ギター弾きやオーディオマニアだとAMPと聞いて連想するのはギターアンプやらオーディオアンプだけど、こちらはモバイルで閲覧された時に表示を高速化するページの仕組みだそうな。
https://www.ampproject.org

静的HTMLで書こうとすると結構な手間みたいだけど、WordPressならプラグインで一発。そう、WordPressならね。←言ってみたかっただけ。

あといくつか設定やコードを見直して不要なプラグインを削除しました。

WordPress AMPプラグインをインストール

まずは単純にWordPress AMPプラグインをダウンロードしてインストール。
https://wordpress.org/plugins/amp/

AMPページは、こんな感じで最低限のCSSとJSが反映された非常にシンプルなページになります。
https://hetaremac.com/web/4481/amp/

これでAMP対応終わり…ではなく、大抵のサイトはエラーが出まくっているはずです。

エラーの確認と対処

例えば、Google ChromeやFirefoxのデベロッパーツールで以下の手順で確認すると、正しくコーディングできているかどうか検証できます。
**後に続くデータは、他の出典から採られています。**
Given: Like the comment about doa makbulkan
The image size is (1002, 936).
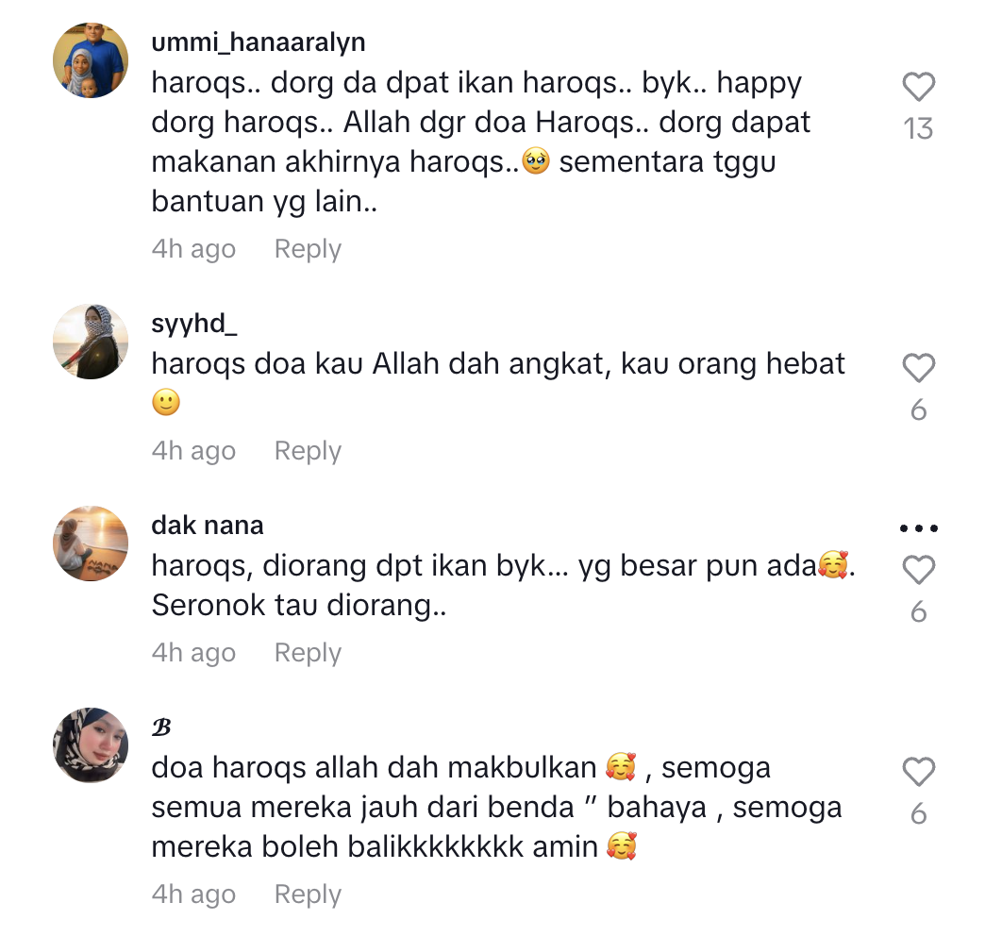Looking at the screenshot, I should (x=918, y=771).
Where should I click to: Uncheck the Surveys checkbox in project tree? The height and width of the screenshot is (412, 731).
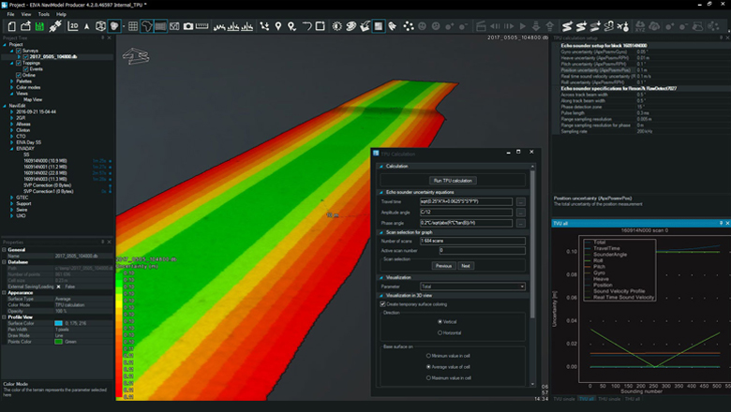tap(19, 51)
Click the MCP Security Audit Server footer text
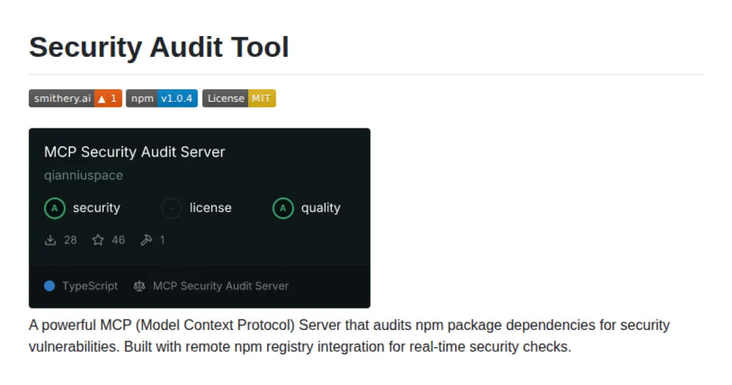This screenshot has height=385, width=732. point(221,285)
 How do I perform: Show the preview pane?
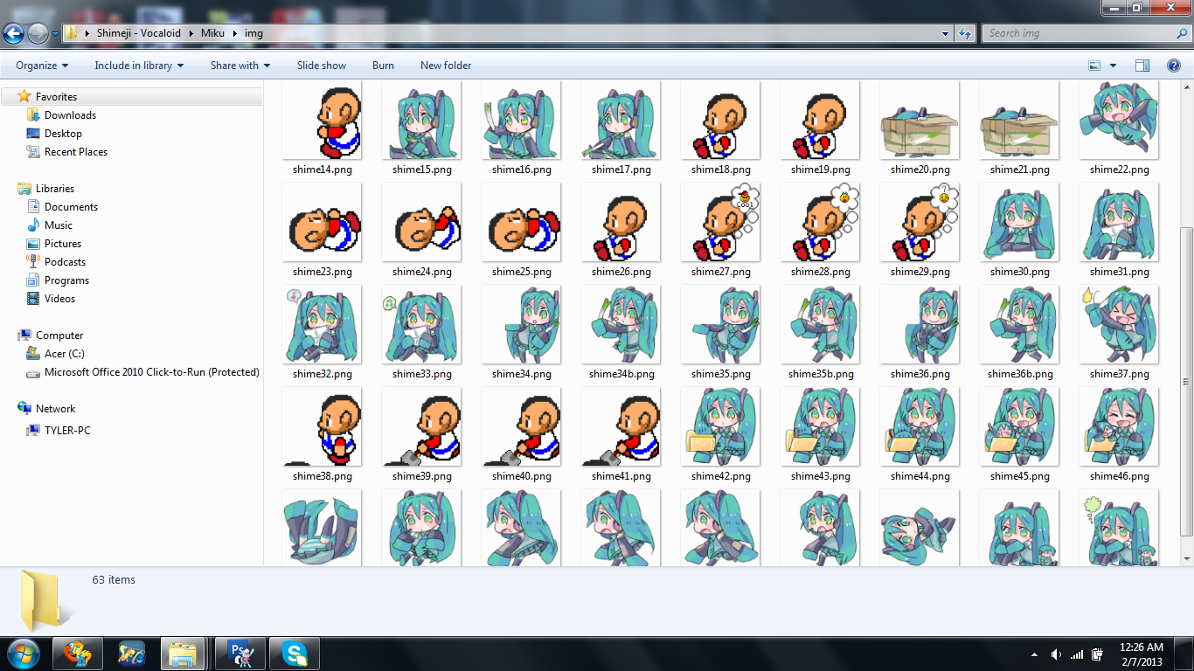click(1142, 66)
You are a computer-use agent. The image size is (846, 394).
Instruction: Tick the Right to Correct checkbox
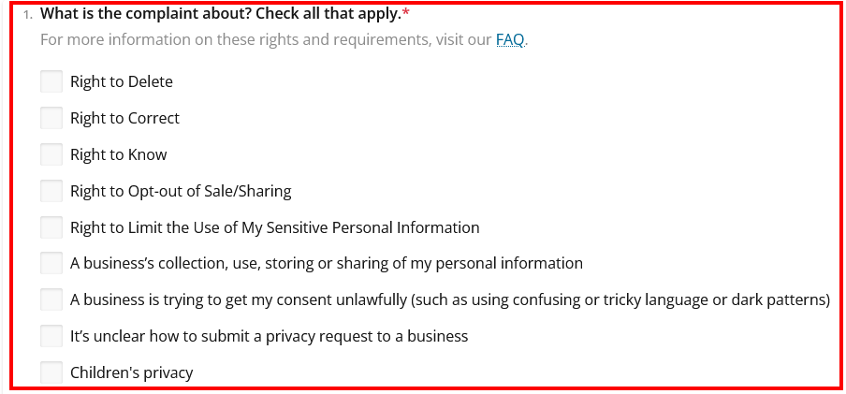click(51, 118)
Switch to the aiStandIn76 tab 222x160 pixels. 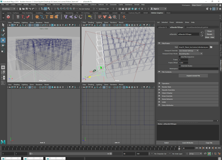[163, 27]
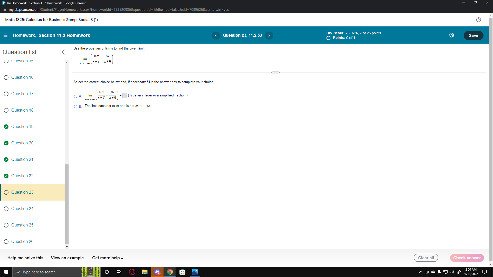Open homework settings via the gear icon
Screen dimensions: 493x277
point(452,35)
  1. AMPページを表示させてURL末尾に「#development=1」を付ける
  2. デベロッパーツールを起動する
  3. Consoleメニューを選択する

これで、「Powered by AMP ⚡ HTML – Version 〜」が出てくれば、AMPページとして認識されていることになります。

AMP HTMLの仕様通り正しくコーディングされていれば、「AMP validation successful.」と表示されます。

こんな感じ。

160508_amp

※スクリーンショットを撮ったつもりが撮っていなかったので、エラー除去後のもの。

AMP HTMLの仕様に沿っていれば、多少のエラーはあってもOKみたい。

160508_amp2

HTTPS化した名残で、Amazonの画像リンクがMixed Contentになっているが、「AMP validation successful.」と判定されている。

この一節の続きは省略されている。